Since she moved in three years ago, Ms. Moses’ monthly rent has increased once, by $120, or 9.5 percent. The increase was discouraging.

“I’m for anything that keeps the rent low,” she said. “But I also understand the landlord’s perspective. I know how expensive it is.”

Local governments are also tackling housing problems.

A proposal was made in Seattle voting initiativewhich is now in the signature-gathering phase, would impose an “excess payroll tax” on businesses for each worker receiving more than $1 million annually to fund new public housing.

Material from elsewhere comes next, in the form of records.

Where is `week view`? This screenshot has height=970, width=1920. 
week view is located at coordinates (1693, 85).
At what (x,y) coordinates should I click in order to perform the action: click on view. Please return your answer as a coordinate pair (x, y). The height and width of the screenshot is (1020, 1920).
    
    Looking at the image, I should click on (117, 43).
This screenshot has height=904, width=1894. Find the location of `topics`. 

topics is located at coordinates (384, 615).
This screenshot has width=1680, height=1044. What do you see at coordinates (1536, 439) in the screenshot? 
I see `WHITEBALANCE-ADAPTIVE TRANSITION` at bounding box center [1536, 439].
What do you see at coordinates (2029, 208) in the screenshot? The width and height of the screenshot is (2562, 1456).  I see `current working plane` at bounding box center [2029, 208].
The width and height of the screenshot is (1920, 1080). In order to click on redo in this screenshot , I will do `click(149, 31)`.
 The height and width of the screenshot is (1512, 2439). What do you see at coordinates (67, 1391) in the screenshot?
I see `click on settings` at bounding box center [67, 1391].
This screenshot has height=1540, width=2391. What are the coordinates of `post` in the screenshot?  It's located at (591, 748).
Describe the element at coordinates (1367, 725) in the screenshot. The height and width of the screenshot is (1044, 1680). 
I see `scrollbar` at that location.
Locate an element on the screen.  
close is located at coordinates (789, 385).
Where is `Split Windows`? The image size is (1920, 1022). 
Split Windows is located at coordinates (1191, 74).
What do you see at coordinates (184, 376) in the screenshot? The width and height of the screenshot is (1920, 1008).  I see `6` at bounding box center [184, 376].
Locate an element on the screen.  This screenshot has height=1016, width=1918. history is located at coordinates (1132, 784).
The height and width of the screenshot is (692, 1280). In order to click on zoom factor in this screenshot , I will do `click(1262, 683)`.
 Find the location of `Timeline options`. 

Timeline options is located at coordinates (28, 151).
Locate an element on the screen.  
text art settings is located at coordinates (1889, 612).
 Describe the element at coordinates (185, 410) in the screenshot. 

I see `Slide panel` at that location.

Edward R. King Jr. and Kerri Burnside are tenant activists in Bellingham. In an interview at the Little Merry Cafe, which Mr. King once owned, he said that a decade ago he struggled with multiple sclerosis and a divorce, and that in 2015 he finally found a one-bedroom apartment for $750 a month in the complex where Mrs. Burnside lives.

When the property was purchased in 2021 by a Michigan-based management company, Mr. King $850, but it quickly rose: first to $1,100, then to $1,750.

His next home was his 2007 Saturn Vue.

“I really couldn’t afford to move anywhere,” says 59-year-old Mr. King.

Ultimately, he reached the top of an eight-year waiting list for public housing. And he was stunned by how many of his former neighbors had been forced to move, sometimes to other states.

“I stopped counting at 20,” Ms Burnside said.